Piping Plovers Nest on Cape Cod Beaches

 People are attracted to Cape Cod for many reasons. Most of the guests who stay at our Sandwich bed and breakfast come for the tranquil beauty, pristine beaches, and regional seafood. We have also had many “birders” over the years. They come in the spring, summer, fall, and winter. They arrive with binocular, cameras, notebooks, field bags, and field guides in hand in search of species rare and some not so rare.

One of the most well-known of the migrants to Cape Cod is the piping plover. These small birds return each spring from their winter hiatus in the south to nest and lay their eggs in the sand along Cape Cod’s beaches. This year, these endangered birds, as well as many other species, have migrated earlier than they normally do, possibly due to the unusually warm winter both here and in the southern United States.

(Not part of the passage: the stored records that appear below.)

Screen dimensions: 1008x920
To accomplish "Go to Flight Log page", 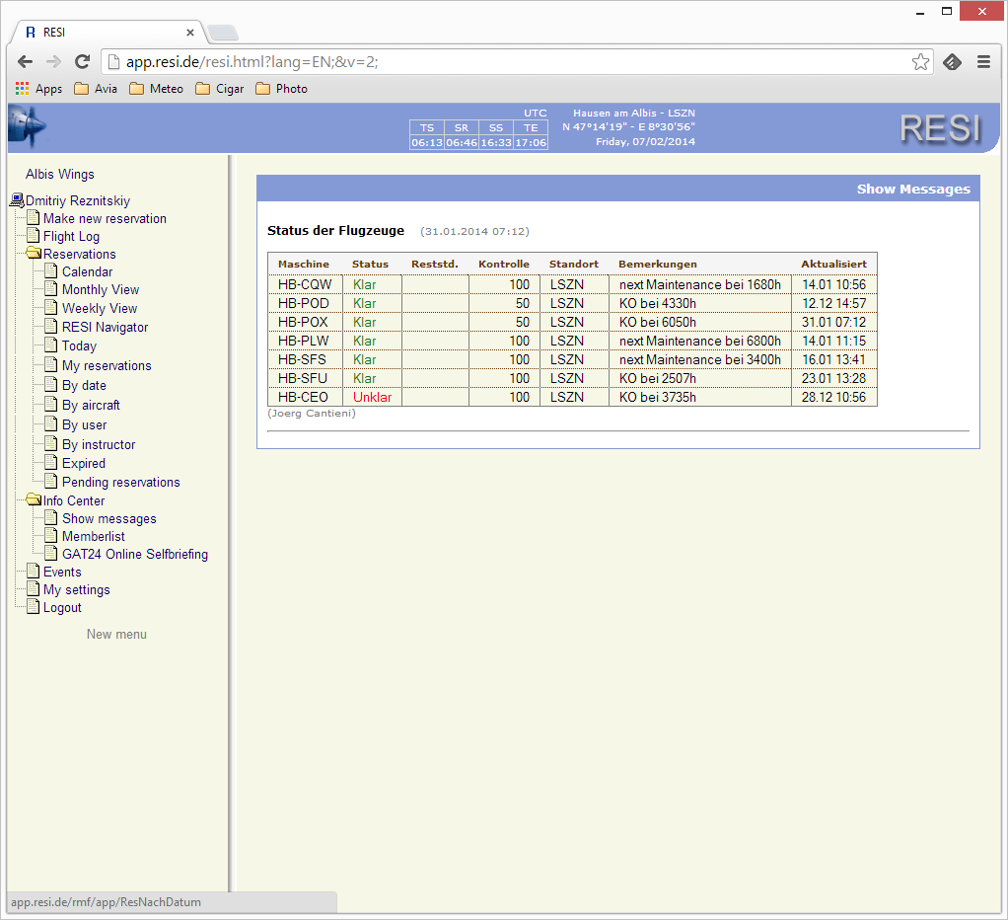I will coord(71,236).
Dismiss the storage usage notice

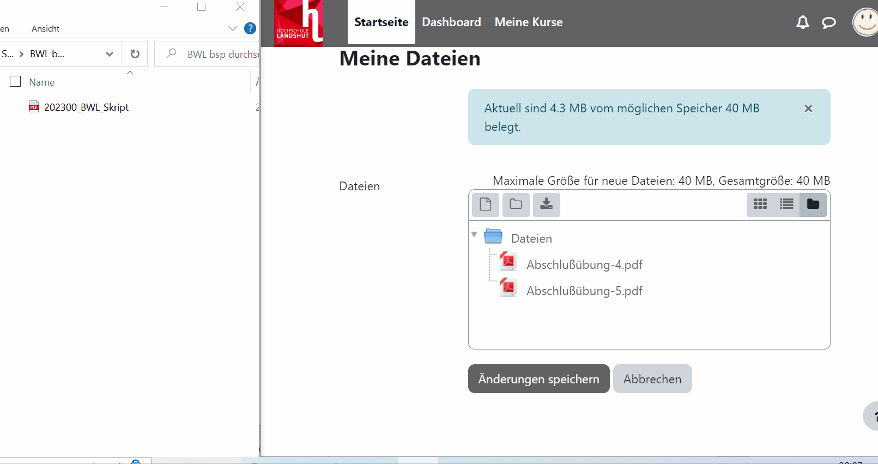coord(808,109)
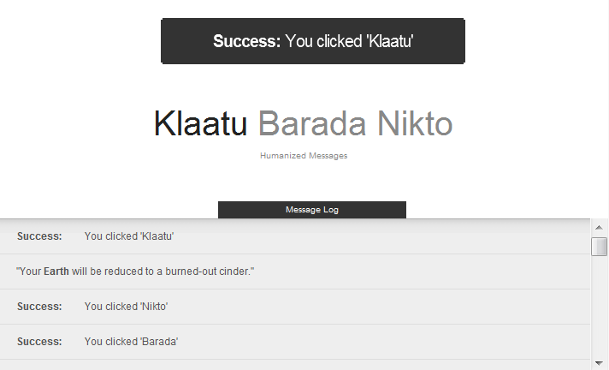Click the 'Nikto' heading word

[x=415, y=124]
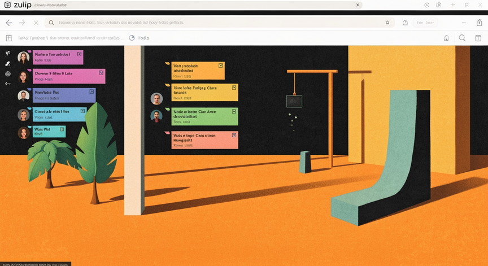Image resolution: width=488 pixels, height=266 pixels.
Task: Click the share icon beside address bar
Action: click(x=405, y=23)
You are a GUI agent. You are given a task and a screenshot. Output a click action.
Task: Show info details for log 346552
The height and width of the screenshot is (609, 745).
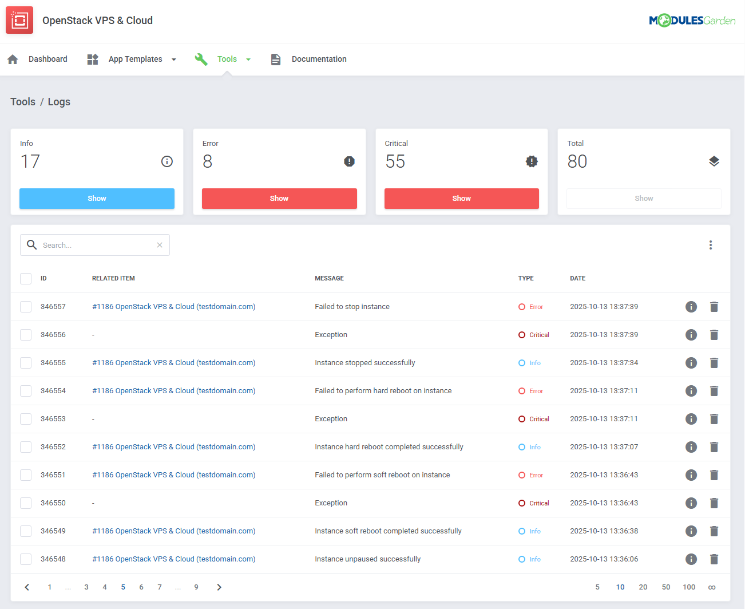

A concern of the piping plover early migration this spring is our recent cold snap and whether it will have an impact on their mating and nesting. These small birds make their nests in the sand by scratching shallow depressions and surrounding them with bits of shells and rocks. This makes them extremely vulnerable, not only to the elements but to predators and to beach-goers alike. Most of the areas where the plovers nest are marked off by the wildlife service to protect the eggs and the young birds. It takes the eggs in the nests about 28 days to hatch and then it is another 30 days or so before the young plovers can fly.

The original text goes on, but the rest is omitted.